OpenTelemetry is a marketing-driven project, designed by committee, implemented ...

brainbag · on Aug 28, 2023

It looks like every other comment in this thread is favorable to very positive, can you go into more detail about what specifically isn't good about it?

arp242 · on Aug 28, 2023

Not the previous poster, but I had to implement it a few years ago, and I found it unbelievable complex with dense and difficult to read specifications. I've implemented plenty of protocols and formats from scratch using just the specification, but rarely have I had such difficulty than with OpenTelemetry.

I guess this is something you don't notice as merely a "user", but IMHO it's horribly overengineered for what it does and I'm absolutely not a fan.

I also disliked the Go tooling for it, which is "badly written Java in Go syntax", or something along these lines.

This was 2 years ago. Maybe it's better now, but I doubt it.

In our case it was 100% a "tick off some boxes on their strategy roadmap documents" project too and we had much much better solutions.

OTel is one of those "yeah, it works ... I guess" but also "ewwww".

phillipcarter · on Aug 28, 2023

I'd recommend trying it out today. In 2021, very few things in OTel were GA and there wasn't nearly as much automatic instrumentation. One of the reasons why you had to dive into the spec was because there was also very little documentation, too, indicative of a heavily in-progress project. All of these things are now different.

arp242 · on Aug 28, 2023

I'll be happy to take your word that some implementation issues are now improved, but things like "overengineered" and "way to complex for what it needs to do" really are foundational, and can't just be "fixed" without starting from scratch (and presumably this is all by design in the first place).

phillipcarter · on Aug 28, 2023

That's fair.
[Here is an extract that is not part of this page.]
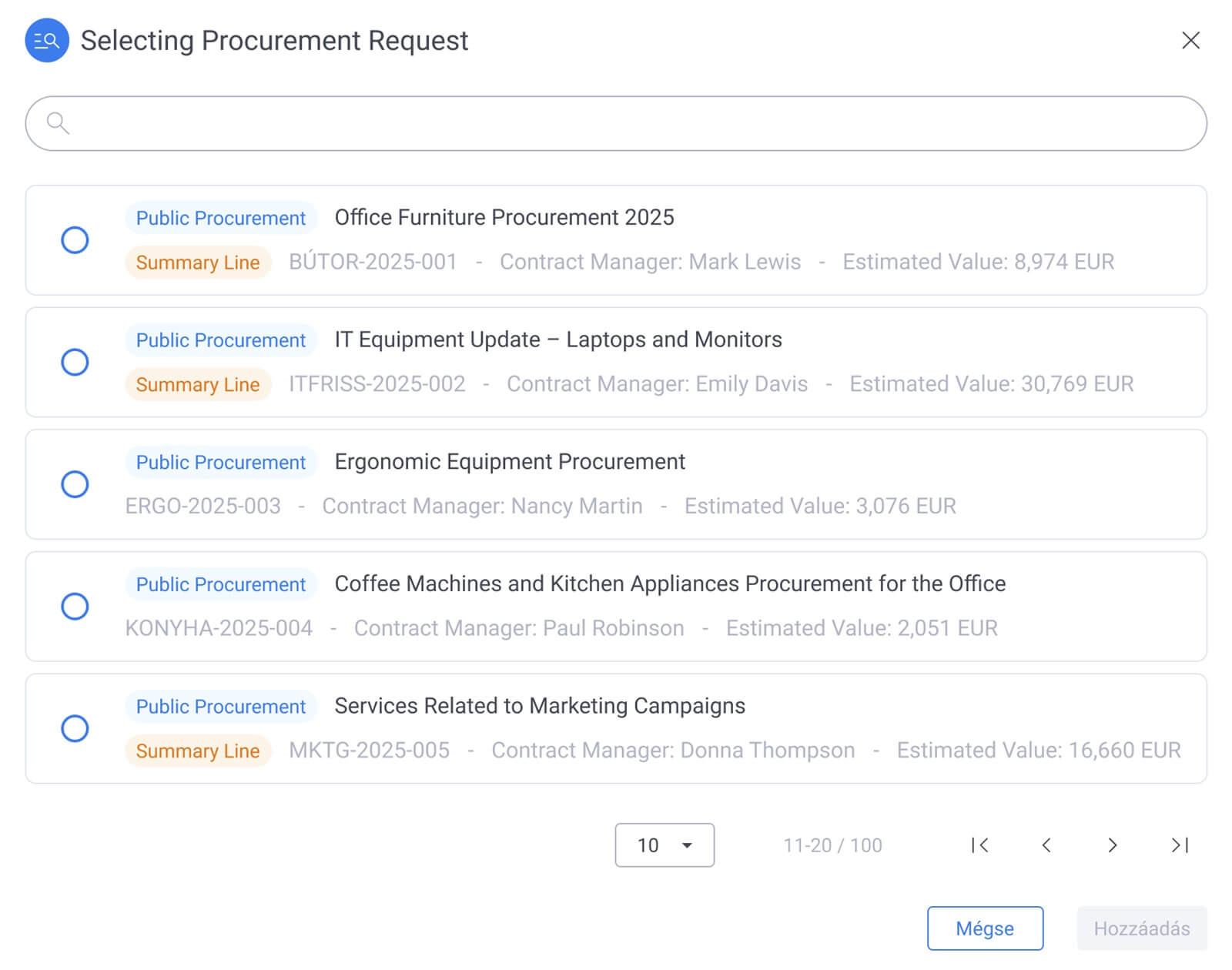This screenshot has width=1232, height=970.
Task: Focus the procurement search input field
Action: pos(616,123)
I find that to be a bit subjective anyways, so I don't have much to comment on there. Most languages are pretty lightweight. For example, initializing instrumentation packages and creating some custom instrumentation in Python is very lightweight. Golang is far more verbose, though. I see that as part and parcel of different cultures for different languages, though (I've always loved the brevity of Python API design and disliked the verbosity of Go API design).

kiitos · on Aug 29, 2023

One of the main reasons I became disillusioned with OTel was that the project treated "automatic instrumentation" as a core assumption and design goal for all supported languages, regardless of any language-specific idioms or constraints.

I'm not an expert in every language, but I am an expert in a few, and this just isn't something that you can assume. Languages like Go deliberately do not provide the sorts of features needed to support "automatic instrumentation" in this sense. You have to fold those concerns into the design of the program itself, via modules or packages which authors explicitly opt-in to at the source level.

I completely understand the enormous value of a single, cross-language, cross-backend set of abstractions and patterns for automatic instrumentation. But (IMO and IME) current technology makes that goal mutually exclusive with performance requirements at any non-trivial scale. You have to specialize -- by language, by access pattern (metrics, logs, etc.), by concrete system (backend), and so on -- to get any kind of reasonable user experience.

hinkley · on Aug 29, 2023

The Spec itself is 'badly written Java'. I haven't been a Java dev for about ten years. At this point it's a honey pot for architectural astronauts - a great service to humanity.

That is, until some open standard is defined by said Java astronauts.

podoman · on Aug 28, 2023

> OpenTelemetry is a marketing-driven project, designed by committee, implemented naively and inefficiently, and guided by the primary goal of allowing Fortune X00 CTOs to tick off some boxes on their strategy roadmap documents.

I'm the founder of highlight.io. On the consumer side as a company, we've seen a lot of value of from OTEL; we've used it to build out language support for quite a few customers at this point, and the community is very receptive.

Here's an example of us putting up a change: https://github.com/open-telemetry/opentelemetry-js/pull/4049

Do you mind sharing why you think no-one should be using it? Some reasoning would be nice.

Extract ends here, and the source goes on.